PROTEOLYTIC CLEAVAGE OF INSULIN RECEPTOR BY PANCREATIC DIGESTIVE ENZYMES LEADS TO INSULIN RESISTANCE IN HEMORRHAGIC SHOCK

Hemorrhagic shock is associated with metabolic defects, including hyperglycemia and insulin resistance. The mechanisms are unknown. We recently demonstrated that insulin resistance may involve cleavage of the extracellular domain of the insulin receptor by degrading proteases. In shock, transfer of digestive enzymes into the systemic circulation after breakdown of the intestinal mucosal barrier causes inflammation and organ dysfunction.
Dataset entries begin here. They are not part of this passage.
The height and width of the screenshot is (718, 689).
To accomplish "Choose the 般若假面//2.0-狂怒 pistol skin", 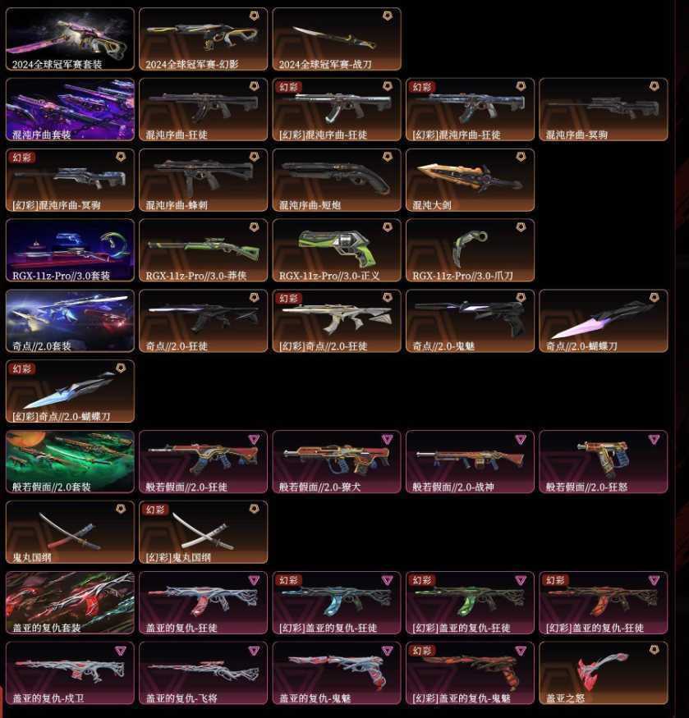I will (604, 461).
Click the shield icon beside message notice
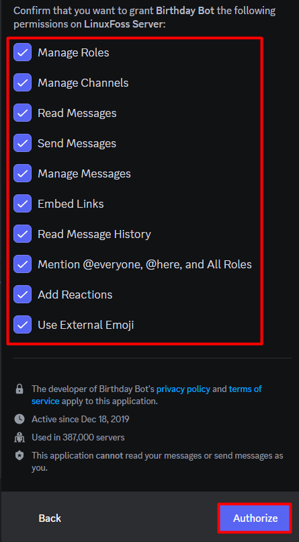This screenshot has height=542, width=299. 19,455
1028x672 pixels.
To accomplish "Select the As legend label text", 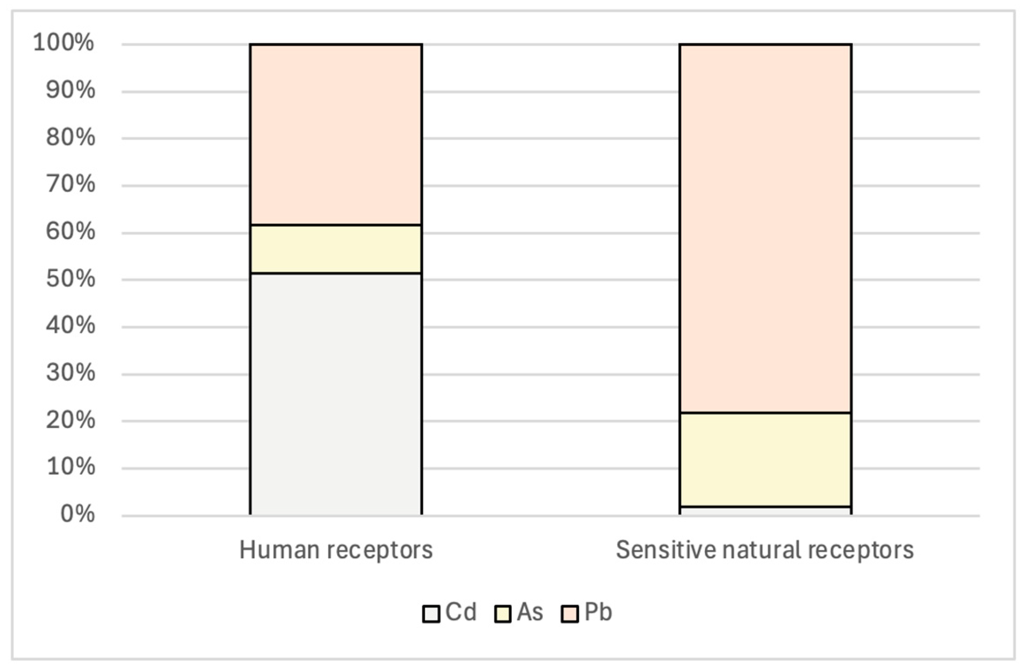I will tap(530, 612).
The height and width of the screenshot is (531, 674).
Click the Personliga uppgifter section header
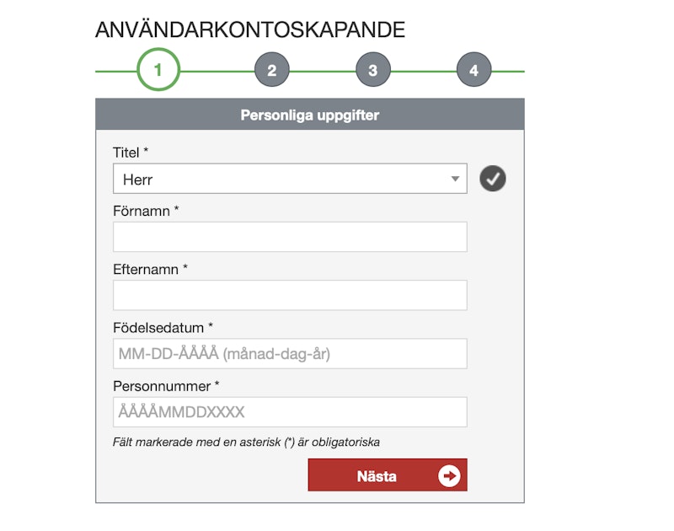(309, 115)
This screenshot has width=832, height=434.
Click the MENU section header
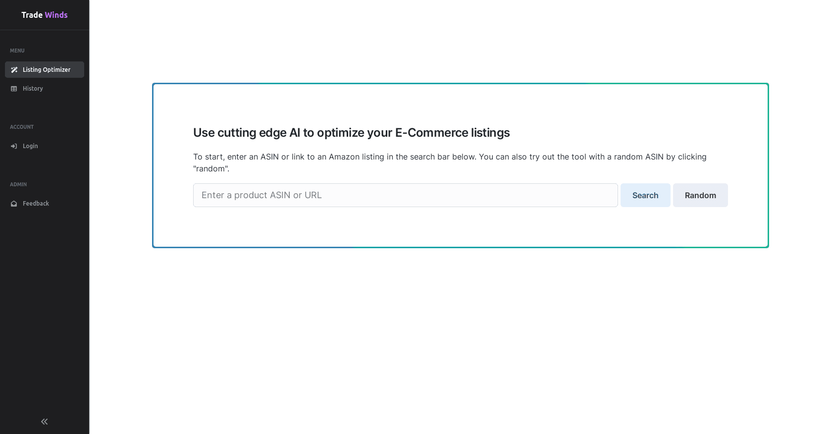17,51
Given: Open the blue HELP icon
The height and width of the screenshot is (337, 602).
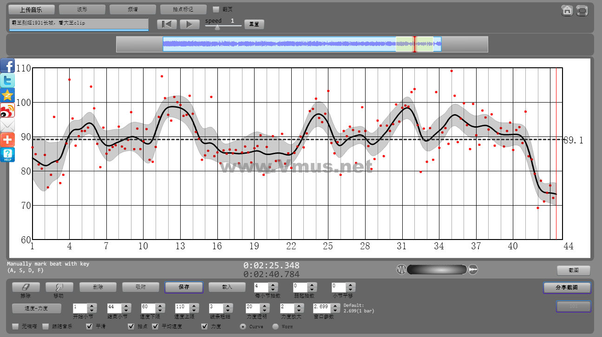Looking at the screenshot, I should tap(7, 155).
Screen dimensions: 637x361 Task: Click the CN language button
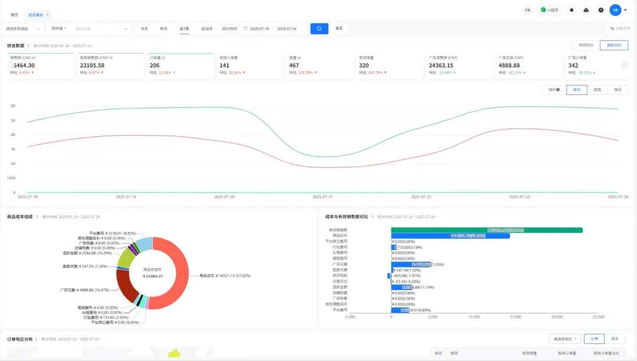(527, 10)
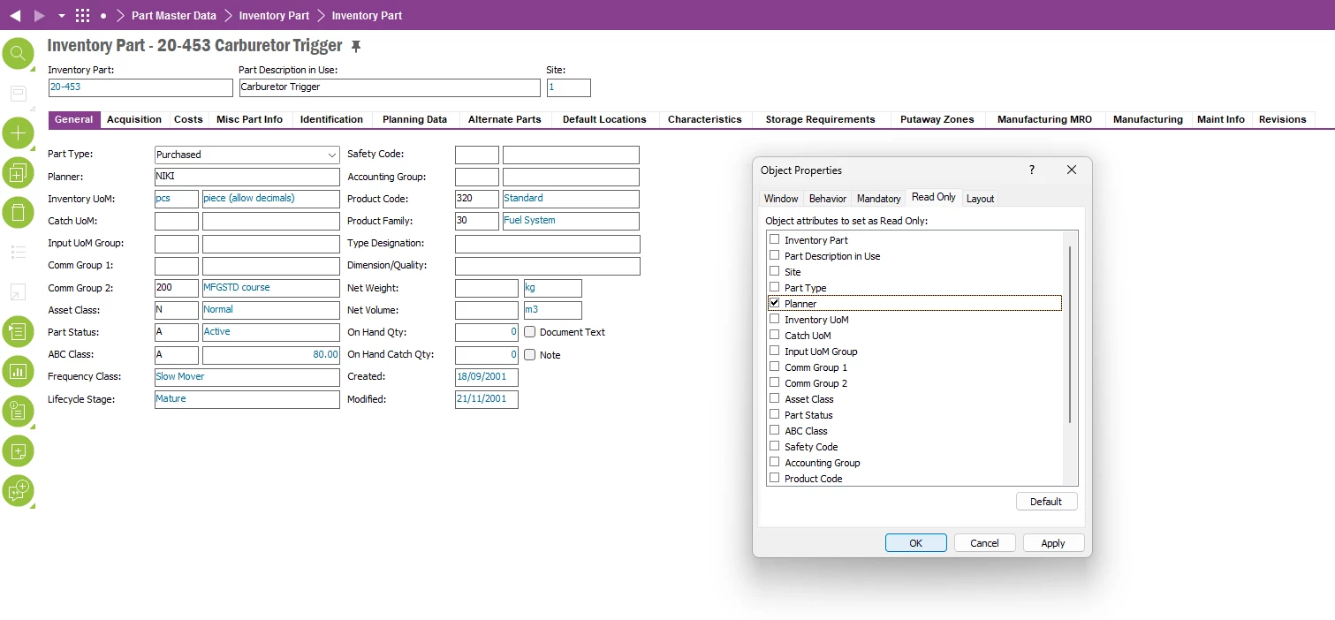1335x620 pixels.
Task: Click the conversation bubble icon in sidebar
Action: (18, 490)
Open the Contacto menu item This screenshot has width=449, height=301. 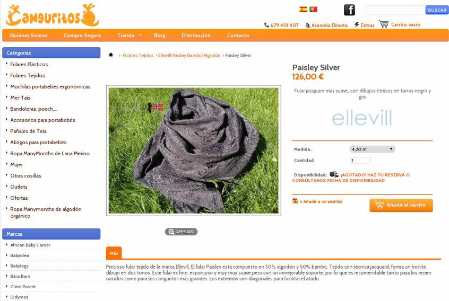(x=238, y=36)
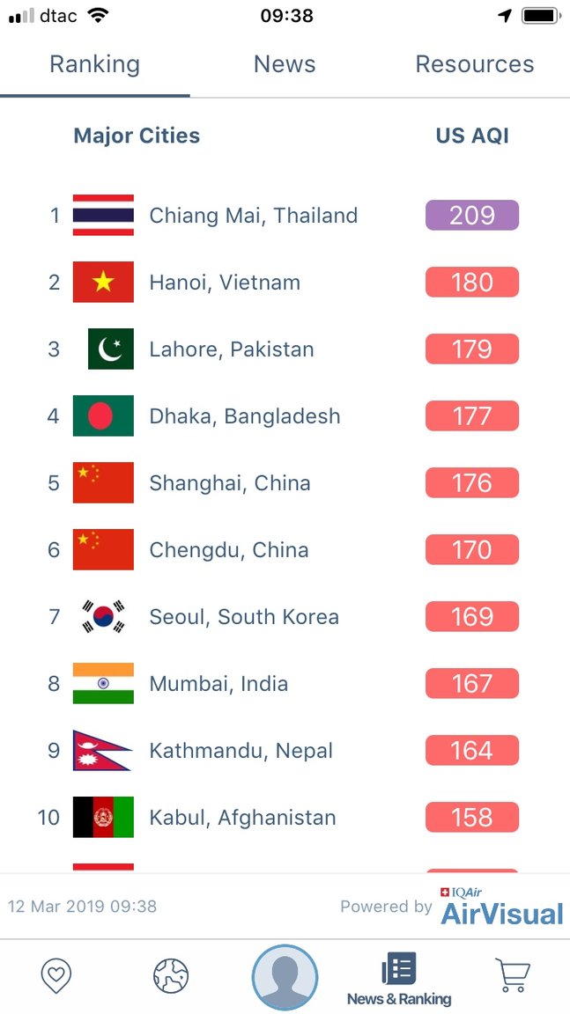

Suppression of the digestive enzymes in the lumen of the intestine with protease inhibitors was shown in this laboratory to be effective in reducing the level of the inflammatory reactions. To determine what degree blockade of digestive enzymes affects insulin resistance in shock, rats were exposed to acute hemorrhagic shock (mean arterial pressure of 30 mmHg) for 2 hours at which time all shed blood volume was returned. Digestive proteases in the intestine were blocked with a serine protease inhibitor (tranexamic acid, 0.3 mM, in polyethylene glycol‐3350, 60 g/L) and the density of the insulin receptor was measured with immunohistochemistry in the mesentery microcirculation. The untreated rat without enzyme blockade had significantly attenuated levels of insulin receptor density as compared to control and treated rats. Blockade of the digestive proteases after 60 min of hypotension in the lumen of the small intestine lead to a lesser decrease in insulin receptor density compared to controls without protease blockade. These results suggest that in physiologic shock elevated microvascular digestive enzyme activity leads to proteolytic cleavage of the insulin receptor and subsequent insulin resistance (Supported by an academic gift from Leading Ventures and in part by GM85072).